§ TASK GOAL: Reproduce word for word the lines from the beginning of the entries to the line with "You are a computer-use", both included, but none of the pictures.
═════ RECORDS FOR THIS EXERCISE ═════
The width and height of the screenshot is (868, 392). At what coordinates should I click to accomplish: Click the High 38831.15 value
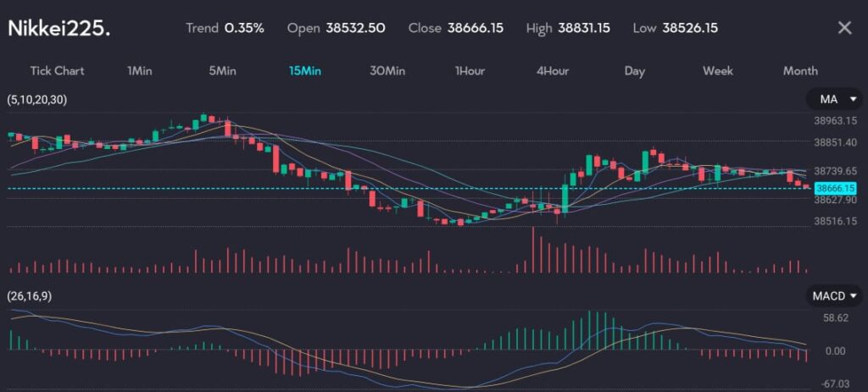[584, 28]
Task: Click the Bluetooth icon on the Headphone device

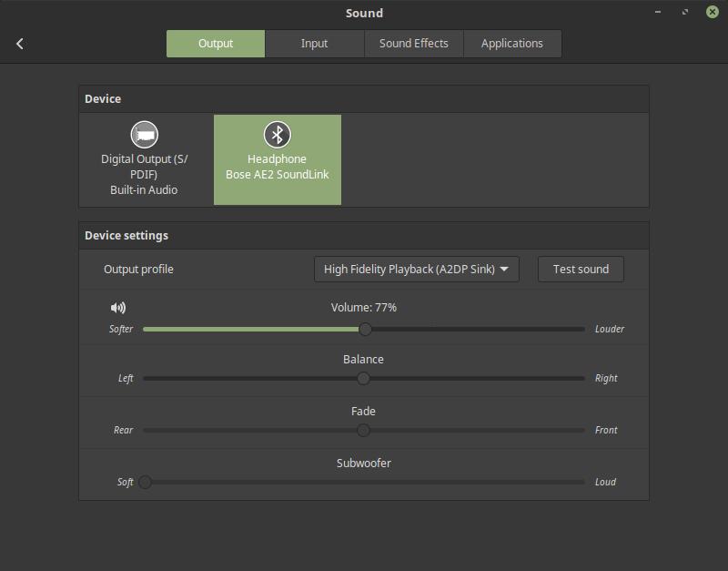Action: [278, 132]
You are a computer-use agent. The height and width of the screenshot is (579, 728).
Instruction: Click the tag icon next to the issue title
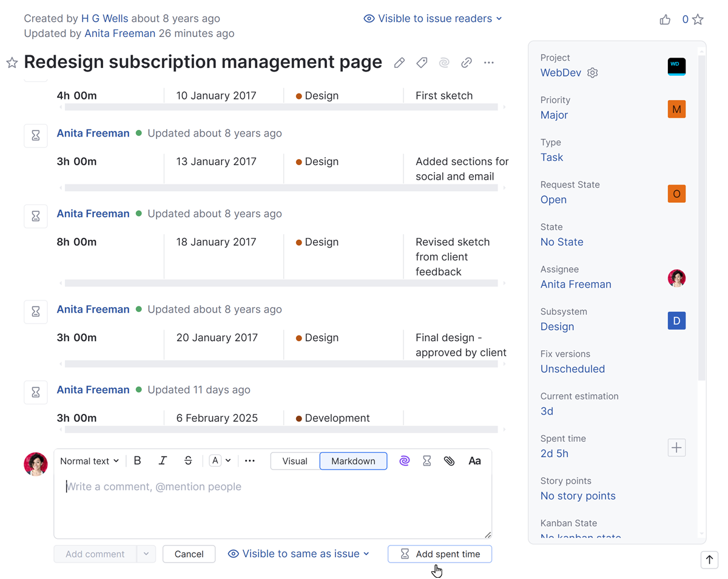click(422, 63)
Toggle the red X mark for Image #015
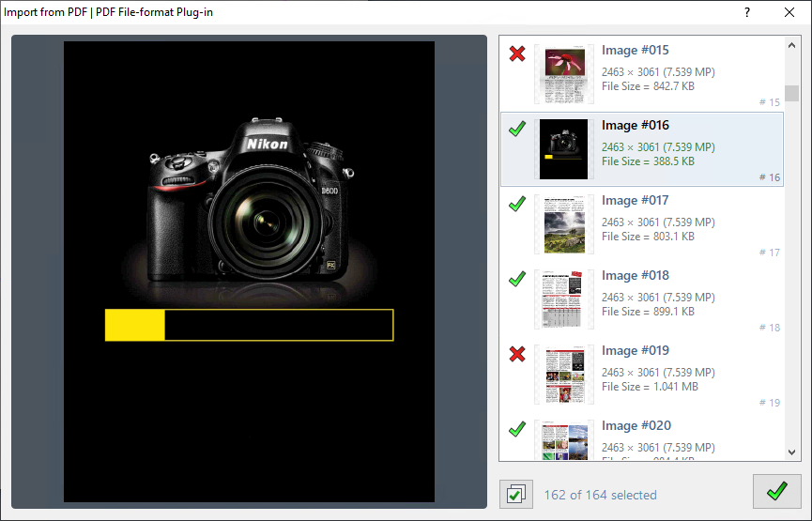The image size is (812, 521). tap(516, 54)
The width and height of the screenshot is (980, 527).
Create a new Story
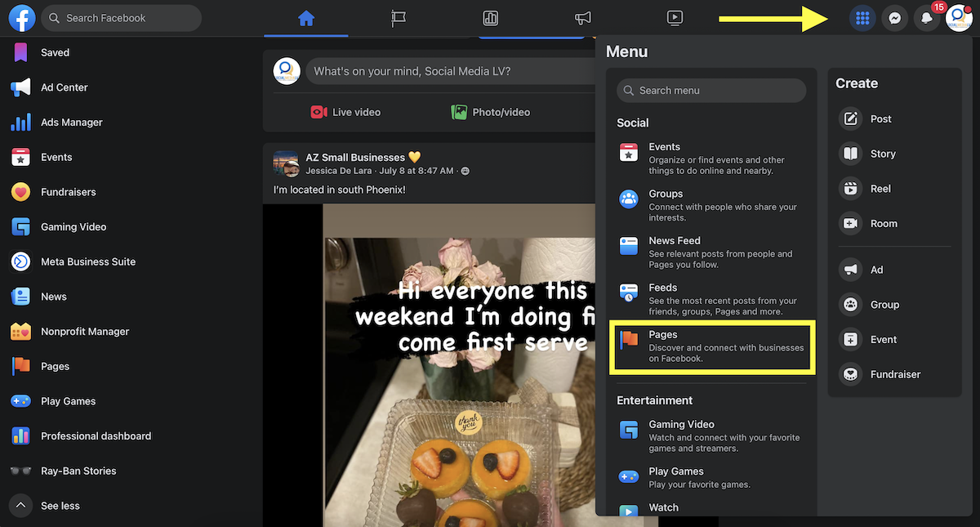pos(882,154)
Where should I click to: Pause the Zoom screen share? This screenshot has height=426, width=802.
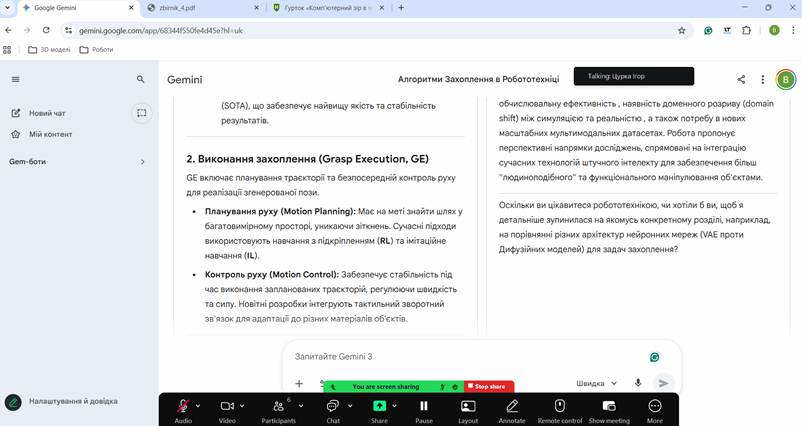pyautogui.click(x=424, y=406)
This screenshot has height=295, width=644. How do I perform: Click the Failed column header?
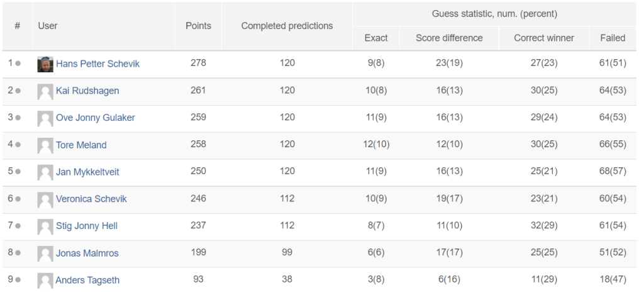coord(613,38)
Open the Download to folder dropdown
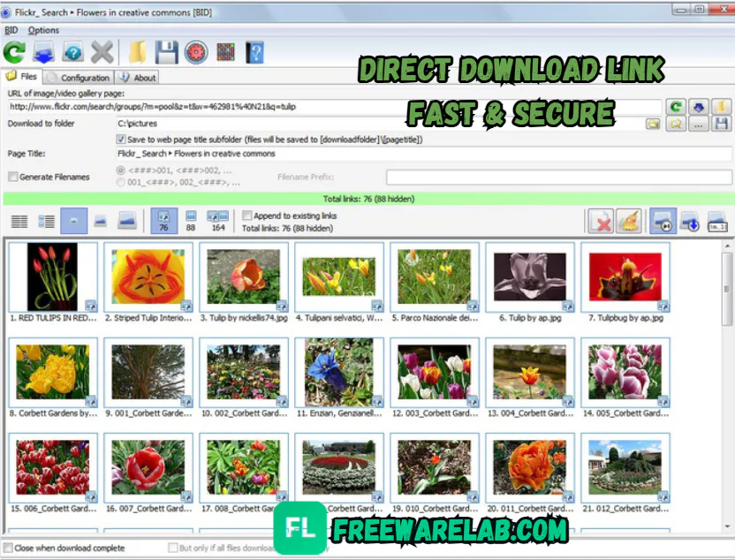Screen dimensions: 735x560 tap(653, 124)
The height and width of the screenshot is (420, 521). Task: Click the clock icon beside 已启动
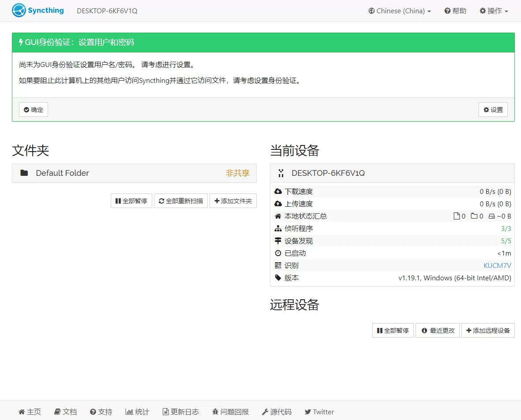pos(278,253)
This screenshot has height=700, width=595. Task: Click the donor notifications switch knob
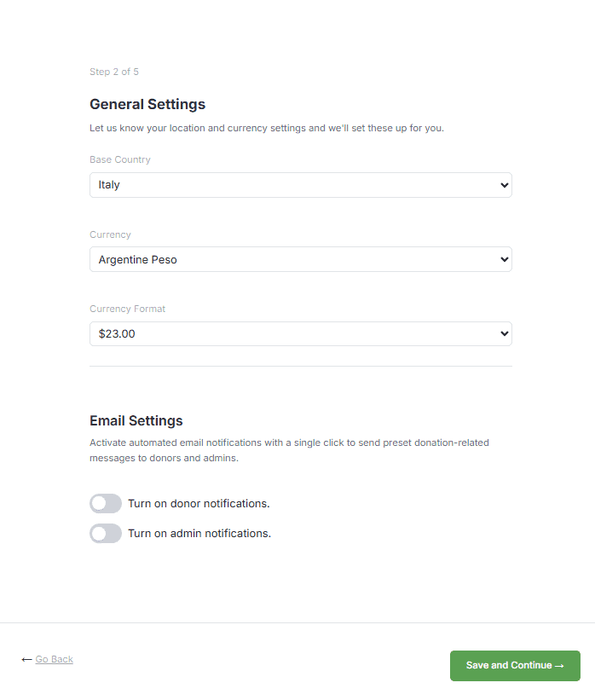pos(99,503)
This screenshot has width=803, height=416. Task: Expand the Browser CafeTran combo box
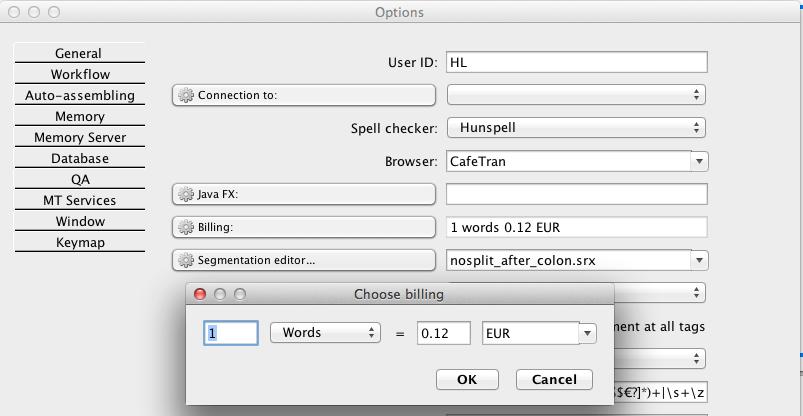pyautogui.click(x=698, y=161)
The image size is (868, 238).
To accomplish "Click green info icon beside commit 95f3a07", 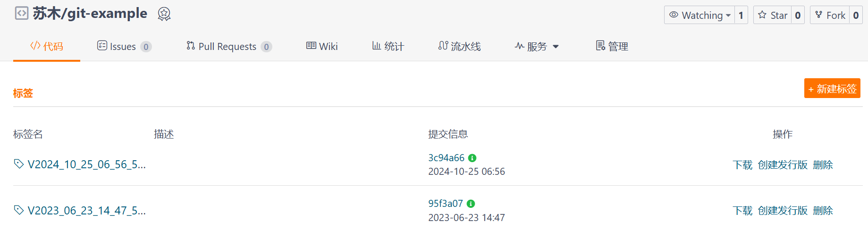I will tap(471, 204).
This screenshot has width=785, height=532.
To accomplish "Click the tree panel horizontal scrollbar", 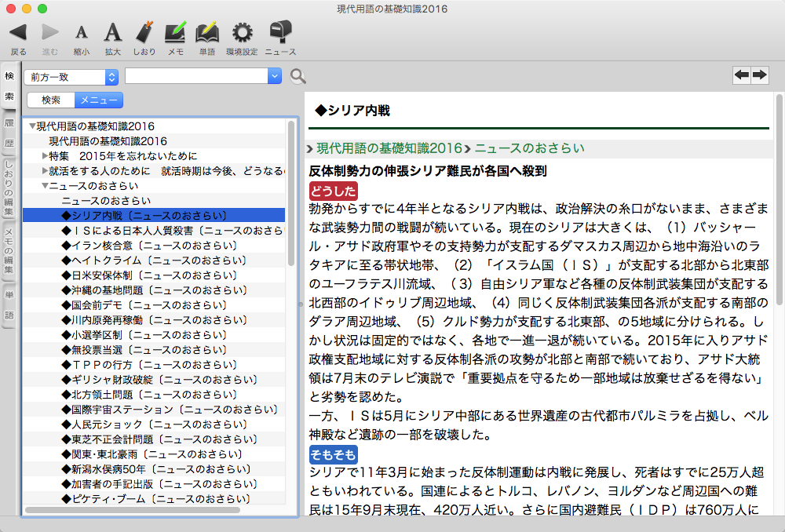I will (x=132, y=510).
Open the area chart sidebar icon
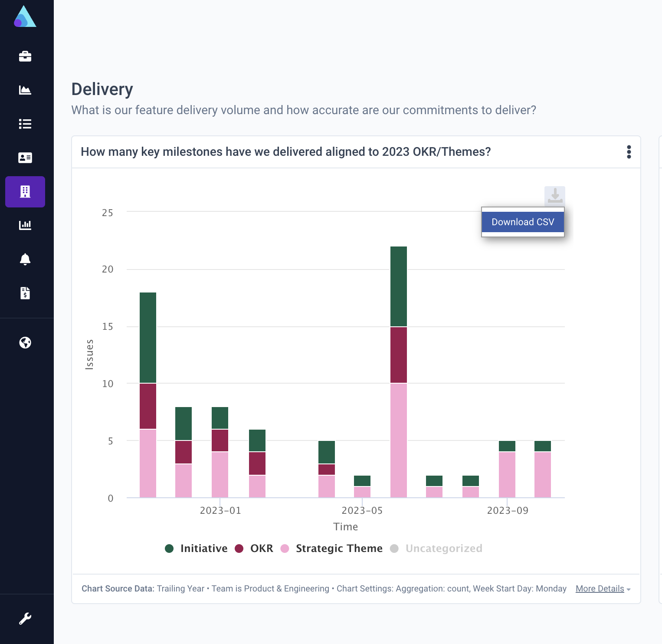Screen dimensions: 662x644 25,90
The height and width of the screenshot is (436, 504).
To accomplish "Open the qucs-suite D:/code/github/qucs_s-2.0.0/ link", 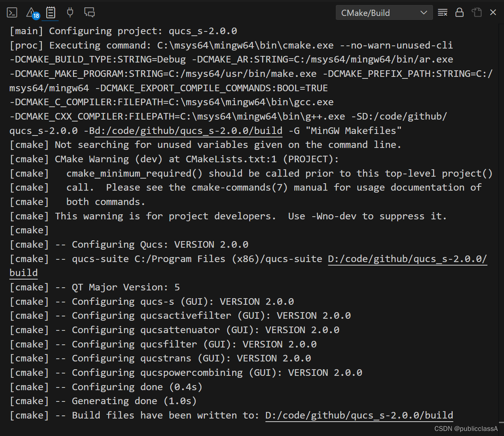I will coord(407,259).
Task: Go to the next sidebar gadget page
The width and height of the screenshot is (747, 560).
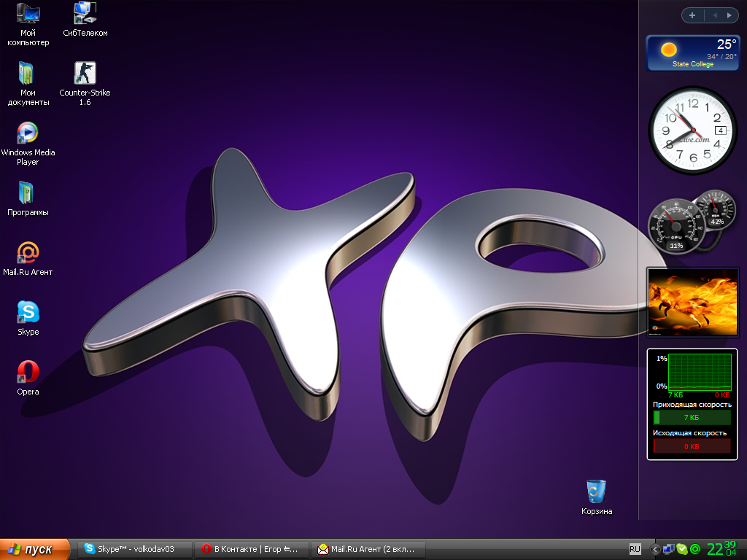Action: tap(728, 15)
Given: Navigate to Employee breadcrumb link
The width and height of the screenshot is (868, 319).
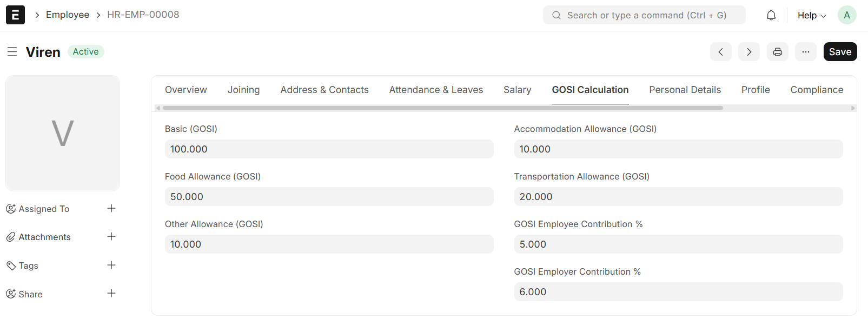Looking at the screenshot, I should (x=68, y=15).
═════
§ WRITTEN ANSWER:
The width and height of the screenshot is (868, 392). At what coordinates should I click to accomplish: Click the High 38831.15 value
[584, 28]
Task: Click the Bluetooth icon on the Headphone device

Action: [278, 132]
You are a computer-use agent. The height and width of the screenshot is (579, 728).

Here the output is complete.